Almanya'da aşırı sağcı bir örgütün son üyesi olan Beate Zschaepe mahkeme önüne çıkarıldı.
Almanya'da aşırı sağcı bir örgütün son üyesi olan Beate Zschaepe mahkeme önüne çıkarıldı.
Medya-hem Alman hem Türk medyası-davayı, "Almanya'da 21'inci yüzyılın neo-Nazi davası" olarak lanse etse de, "yıllar sürecek" mahkemenin bu iddialı tanımlamadan hayli uzak kalacağını şimdiden kestirmek mümkün!
2000 ile 2007 yılları arasında 8 Türk, 1 Yunan ve 1 Alman'ı öldürmekle suçlanan aşırı sağcı çetenin sağ kalan tek üyesi Zschaepe (38), dün Münih'te yargıç önüne çıkarıldı. Buna ilişkin haberler her iki ülke basınının da artık ilk konusu ve bir süre daha böyle devam edecek.
Ancak asıl mesele yabancılara yönelik şiddetin arkasında Alman derin devletinin veya bugün daha popüler ifadeye kavuşmuş olan Alman Ergenekonu'nun bulunup bulunmadığı ile ilgili.
Davaya da bu gözle bakılıyor. Ancak şimdiden belli ki mahkeme, bu kritik hatta stratejik soruya yanıt üretmeyecek. Hakimler daha dava başlamadan, mahkemenin işin politik kısmına bakmayacağını söylediler!
Anlamı şu: Cezamızı veririz, cüppemizi asar gideriz. Ancak bu bile kolay olmayacak. Çünkü bu süreç en az iki yıl ve yine en az 80 celseyi bulacak. Bu da kamuoyunun ve basının ilgisini çoktan kaybedeceği bir süreç anlamına geliyor.
Zaten daha başlar başlamaz savunma avukatlarının "reddi hakim" istemeleri bunun en iyi göstergesi. Öyle ki, Berlin mahkemeleri içinde muhafazakâr kanaatleri en güçlü adliyenin hakimlerine bu talep iletiliyorsa, oyunun sulandırılacağının önemli bir ipucu sayılabilir.
Mahkemenin "düzenini" ne bozabilir?
Yani, Almanya'da yabancılara, Türkler'e yönelik saldırıların arkasında bir akıl bulunduğu, üstelik bu aklın devletin bazı organları tarafından desteklendiği, yönlendirildiği, beslendiği ve hatta kullanıldığı yolunda bir açık ortaya çıkmaz mı?

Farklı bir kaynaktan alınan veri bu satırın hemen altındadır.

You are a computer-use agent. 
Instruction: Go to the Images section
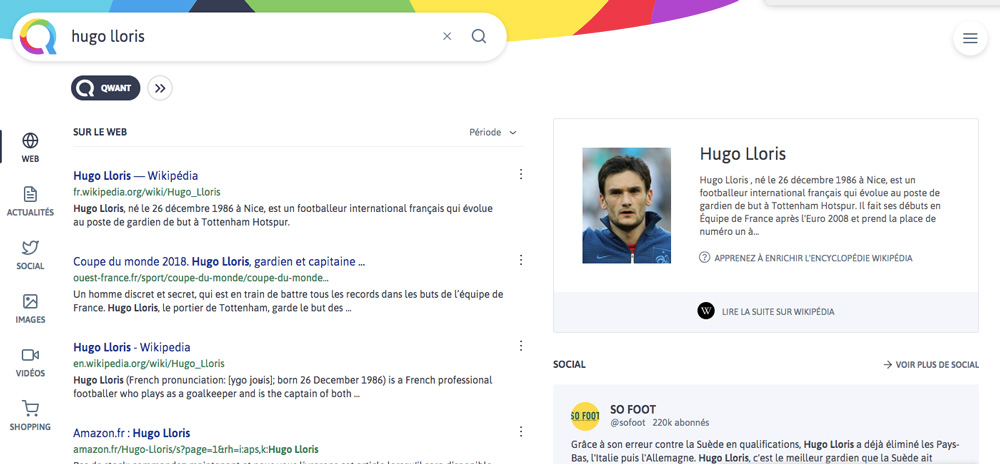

Ankara'nın bu konuda anlamada belli eğilimi var. Yani bu eylemlerin en azından sistematik ve planlı olduğunu konusunda, hatta Almanya-Türkiye ilişkileri ile, iç dinamikleri ile, Türkiye'nin bölgesel, küresel adımlarının Almanya'nın stratejik adımları ile çelmeleştiği noktasına da bakışı götüren okumalar mevcut.İşte bunlar için elle tutulur, açık veren bir bilginin ortaya çıkması ancak "Nazi gelin"inin konuşması ile mümkün olabilir! Oysa Zschaepe hiçbir yerde konuşmuyor, yüzlerce gündür susuyor! Dün mahkemede takındığı tutum da bu suskunluğunun süreceğinin göstergesi.
Kaldı ki, Almanya'da yaşanan bu vahşi olayların ardında bahsedildiği gibi bir Berlin aklı var ise Zschaepe'nin konuşmasını beklemek gerçekçi olmaz!

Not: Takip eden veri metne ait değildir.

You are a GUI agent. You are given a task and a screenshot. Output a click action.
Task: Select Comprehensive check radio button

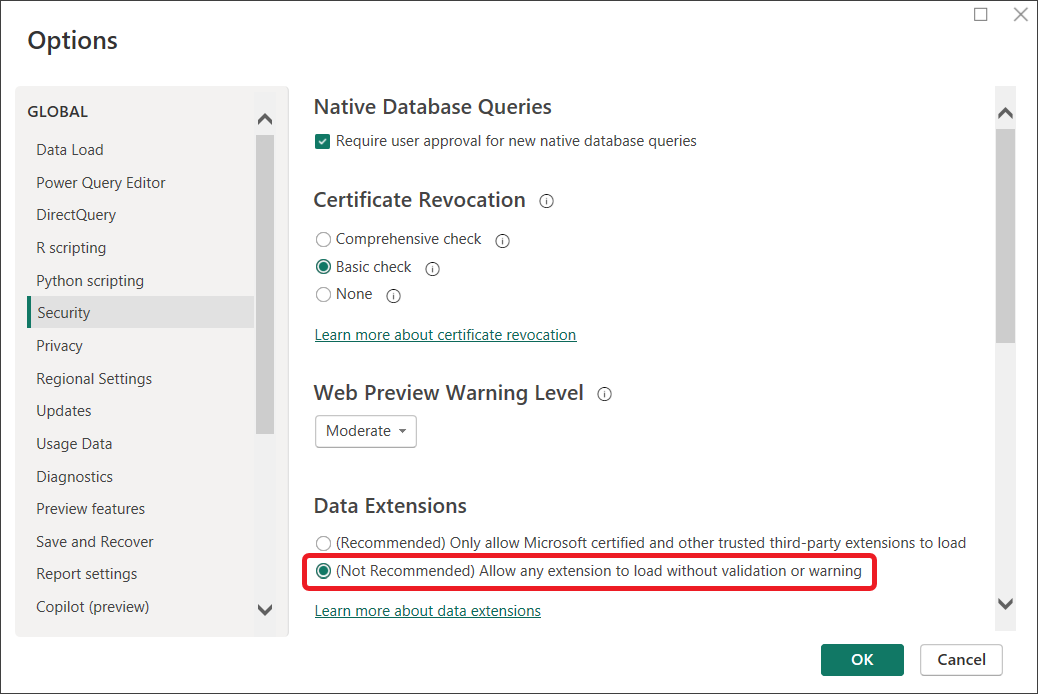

Hangi devlet uluslar arası boyut ve ilgi kazanmış, üstelik tarihte kendisinin en yaralı olduğu konuda ve açık bir mahkemede kendini mahkûm ettirir?!
Görünen o ki içi boşaltılmaya çok müsait bir mahkeme sürecinin nihayetinde elimizde bir ceza olacak ama politik ve bürokratik bağlar ortaya çıkmayacak!
Peki, illa derin Almanya'nın bu tür eylemlerdeki rolünü anlamak için bu davalara ihtiyaç var mı?. Türkiye'nin ulusal ve küresel çıkarlarına yönelik bir saldırının olup olmadığı, olduysa "neden" olduğu, nihayet nasıl bertaraf edileceği konuları için bu mahkemeye bakmak gerekli mi?